Task instructions: Repeat the data in full. Every line must match.

(Beginning of Dataset entries)

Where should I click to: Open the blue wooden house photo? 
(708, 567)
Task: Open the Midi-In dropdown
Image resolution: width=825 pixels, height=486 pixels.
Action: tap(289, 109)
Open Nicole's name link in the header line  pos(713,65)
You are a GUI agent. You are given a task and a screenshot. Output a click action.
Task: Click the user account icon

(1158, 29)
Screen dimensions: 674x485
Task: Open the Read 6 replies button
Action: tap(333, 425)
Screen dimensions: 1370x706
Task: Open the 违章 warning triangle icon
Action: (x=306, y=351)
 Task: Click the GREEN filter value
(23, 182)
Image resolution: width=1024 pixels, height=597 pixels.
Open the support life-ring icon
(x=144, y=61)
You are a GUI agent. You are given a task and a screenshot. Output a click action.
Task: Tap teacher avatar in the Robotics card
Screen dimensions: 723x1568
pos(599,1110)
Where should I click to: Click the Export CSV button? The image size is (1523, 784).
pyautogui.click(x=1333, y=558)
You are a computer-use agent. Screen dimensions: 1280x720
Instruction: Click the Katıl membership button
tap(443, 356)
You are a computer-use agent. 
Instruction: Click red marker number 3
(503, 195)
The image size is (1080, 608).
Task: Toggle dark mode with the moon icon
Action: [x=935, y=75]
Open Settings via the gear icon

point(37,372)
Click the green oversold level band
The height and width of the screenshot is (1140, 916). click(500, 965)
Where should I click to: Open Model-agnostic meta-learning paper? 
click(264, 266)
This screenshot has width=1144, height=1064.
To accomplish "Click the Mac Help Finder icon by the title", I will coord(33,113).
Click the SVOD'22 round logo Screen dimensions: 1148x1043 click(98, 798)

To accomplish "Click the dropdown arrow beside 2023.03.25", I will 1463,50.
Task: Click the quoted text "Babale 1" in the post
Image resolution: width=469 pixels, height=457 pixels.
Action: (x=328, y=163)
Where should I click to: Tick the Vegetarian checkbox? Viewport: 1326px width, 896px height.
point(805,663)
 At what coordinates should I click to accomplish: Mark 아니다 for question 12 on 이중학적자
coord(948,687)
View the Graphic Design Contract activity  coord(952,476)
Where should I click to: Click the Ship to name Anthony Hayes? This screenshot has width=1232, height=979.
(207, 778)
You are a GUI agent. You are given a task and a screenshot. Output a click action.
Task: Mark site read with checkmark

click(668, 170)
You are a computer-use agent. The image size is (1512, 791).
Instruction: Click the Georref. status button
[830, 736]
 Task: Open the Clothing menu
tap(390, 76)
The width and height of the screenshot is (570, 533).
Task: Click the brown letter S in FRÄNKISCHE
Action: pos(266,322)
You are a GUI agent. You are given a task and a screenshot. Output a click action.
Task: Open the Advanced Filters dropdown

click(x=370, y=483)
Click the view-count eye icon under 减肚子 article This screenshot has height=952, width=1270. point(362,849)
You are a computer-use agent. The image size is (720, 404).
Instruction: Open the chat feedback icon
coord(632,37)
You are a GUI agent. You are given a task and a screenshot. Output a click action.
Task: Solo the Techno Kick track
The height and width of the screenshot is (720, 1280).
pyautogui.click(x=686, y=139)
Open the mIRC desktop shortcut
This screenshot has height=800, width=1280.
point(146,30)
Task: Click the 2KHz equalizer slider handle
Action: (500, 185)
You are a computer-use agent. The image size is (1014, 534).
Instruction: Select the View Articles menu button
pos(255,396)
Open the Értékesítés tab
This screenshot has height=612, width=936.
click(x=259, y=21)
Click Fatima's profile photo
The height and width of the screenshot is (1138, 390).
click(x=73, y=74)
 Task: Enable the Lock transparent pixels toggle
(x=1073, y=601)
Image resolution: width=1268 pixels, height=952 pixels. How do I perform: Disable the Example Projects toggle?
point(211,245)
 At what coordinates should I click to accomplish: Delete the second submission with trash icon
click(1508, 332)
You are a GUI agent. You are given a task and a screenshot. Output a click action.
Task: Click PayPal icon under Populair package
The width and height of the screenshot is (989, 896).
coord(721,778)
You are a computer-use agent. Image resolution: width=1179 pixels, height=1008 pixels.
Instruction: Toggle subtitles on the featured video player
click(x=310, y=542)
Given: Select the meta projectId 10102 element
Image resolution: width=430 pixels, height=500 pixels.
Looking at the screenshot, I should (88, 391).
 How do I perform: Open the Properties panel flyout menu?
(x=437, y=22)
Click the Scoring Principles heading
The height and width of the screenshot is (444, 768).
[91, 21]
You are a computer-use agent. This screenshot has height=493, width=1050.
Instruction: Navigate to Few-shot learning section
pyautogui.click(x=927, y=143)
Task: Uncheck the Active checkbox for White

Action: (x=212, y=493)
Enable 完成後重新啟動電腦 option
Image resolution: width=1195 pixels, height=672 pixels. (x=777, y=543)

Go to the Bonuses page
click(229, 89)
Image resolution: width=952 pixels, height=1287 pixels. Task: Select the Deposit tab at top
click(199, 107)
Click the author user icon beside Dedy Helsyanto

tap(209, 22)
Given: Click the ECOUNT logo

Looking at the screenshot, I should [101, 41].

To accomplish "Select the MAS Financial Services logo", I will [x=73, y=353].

(End of Dataset entries)

Your response:
Where should I click to: Open the blue wooden house photo? 
(708, 567)
Task: Open the Midi-In dropdown
Image resolution: width=825 pixels, height=486 pixels.
Action: tap(289, 109)
Open Nicole's name link in the header line  pos(713,65)
You are a GUI agent. You are given a task and a screenshot. Output a click action.
Task: Click the user account icon

(1158, 29)
Screen dimensions: 674x485
Task: Open the Read 6 replies button
Action: tap(333, 425)
Screen dimensions: 1370x706
Task: Open the 违章 warning triangle icon
Action: (x=306, y=351)
 Task: Click the GREEN filter value
(23, 182)
Image resolution: width=1024 pixels, height=597 pixels.
Open the support life-ring icon
(x=144, y=61)
You are a GUI agent. You are given a task and a screenshot. Output a click action.
Task: Tap teacher avatar in the Robotics card
Screen dimensions: 723x1568
pos(599,1110)
Where should I click to: Click the Export CSV button? The image size is (1523, 784).
pyautogui.click(x=1333, y=558)
You are a computer-use agent. Screen dimensions: 1280x720
Instruction: Click the Katıl membership button
tap(443, 356)
You are a computer-use agent. 
Instruction: Click red marker number 3
(503, 195)
The image size is (1080, 608).
Task: Toggle dark mode with the moon icon
Action: [x=935, y=75]
Open Settings via the gear icon

point(37,372)
Click the green oversold level band
The height and width of the screenshot is (1140, 916). click(500, 965)
Where should I click to: Open Model-agnostic meta-learning paper? 
click(264, 266)
This screenshot has width=1144, height=1064.
To accomplish "Click the Mac Help Finder icon by the title", I will coord(33,113).
Click the SVOD'22 round logo Screen dimensions: 1148x1043 click(98, 798)

To accomplish "Click the dropdown arrow beside 2023.03.25", I will 1463,50.
Task: Click the quoted text "Babale 1" in the post
Image resolution: width=469 pixels, height=457 pixels.
Action: (x=328, y=163)
Where should I click to: Tick the Vegetarian checkbox? Viewport: 1326px width, 896px height.
point(805,663)
 At what coordinates should I click to accomplish: Mark 아니다 for question 12 on 이중학적자
coord(948,687)
View the Graphic Design Contract activity  coord(952,476)
Where should I click to: Click the Ship to name Anthony Hayes? This screenshot has width=1232, height=979.
(207, 778)
You are a GUI agent. You are given a task and a screenshot. Output a click action.
Task: Mark site read with checkmark

click(668, 170)
You are a computer-use agent. The image size is (1512, 791).
Instruction: Click the Georref. status button
[830, 736]
 Task: Open the Clothing menu
tap(390, 76)
The width and height of the screenshot is (570, 533).
Task: Click the brown letter S in FRÄNKISCHE
Action: pos(266,322)
You are a GUI agent. You are given a task and a screenshot. Output a click action.
Task: Open the Advanced Filters dropdown

click(x=370, y=483)
Click the view-count eye icon under 减肚子 article This screenshot has height=952, width=1270. point(362,849)
You are a computer-use agent. The image size is (720, 404).
Instruction: Open the chat feedback icon
coord(632,37)
You are a GUI agent. You are given a task and a screenshot. Output a click action.
Task: Solo the Techno Kick track
The height and width of the screenshot is (720, 1280).
pyautogui.click(x=686, y=139)
Open the mIRC desktop shortcut
This screenshot has height=800, width=1280.
point(146,30)
Task: Click the 2KHz equalizer slider handle
Action: (500, 185)
You are a computer-use agent. The image size is (1014, 534).
Instruction: Select the View Articles menu button
pos(255,396)
Open the Értékesítés tab
This screenshot has height=612, width=936.
click(x=259, y=21)
Click Fatima's profile photo
The height and width of the screenshot is (1138, 390).
click(x=73, y=74)
 Task: Enable the Lock transparent pixels toggle
(x=1073, y=601)
Image resolution: width=1268 pixels, height=952 pixels. How do I perform: Disable the Example Projects toggle?
point(211,245)
 At what coordinates should I click to accomplish: Delete the second submission with trash icon
click(1508, 332)
You are a GUI agent. You are given a task and a screenshot. Output a click action.
Task: Click PayPal icon under Populair package
The width and height of the screenshot is (989, 896).
coord(721,778)
You are a computer-use agent. Image resolution: width=1179 pixels, height=1008 pixels.
Instruction: Toggle subtitles on the featured video player
click(x=310, y=542)
Given: Select the meta projectId 10102 element
Image resolution: width=430 pixels, height=500 pixels.
Looking at the screenshot, I should (88, 391).
 How do I perform: Open the Properties panel flyout menu?
(x=437, y=22)
Click the Scoring Principles heading
The height and width of the screenshot is (444, 768).
[91, 21]
You are a computer-use agent. This screenshot has height=493, width=1050.
Instruction: Navigate to Few-shot learning section
pyautogui.click(x=927, y=143)
Task: Uncheck the Active checkbox for White

Action: (x=212, y=493)
Enable 完成後重新啟動電腦 option
Image resolution: width=1195 pixels, height=672 pixels. (x=777, y=543)

Go to the Bonuses page
click(229, 89)
Image resolution: width=952 pixels, height=1287 pixels. Task: Select the Deposit tab at top
click(199, 107)
Click the author user icon beside Dedy Helsyanto

tap(209, 22)
Given: Click the ECOUNT logo

Looking at the screenshot, I should [101, 41].

To accomplish "Select the MAS Financial Services logo", I will [x=73, y=353].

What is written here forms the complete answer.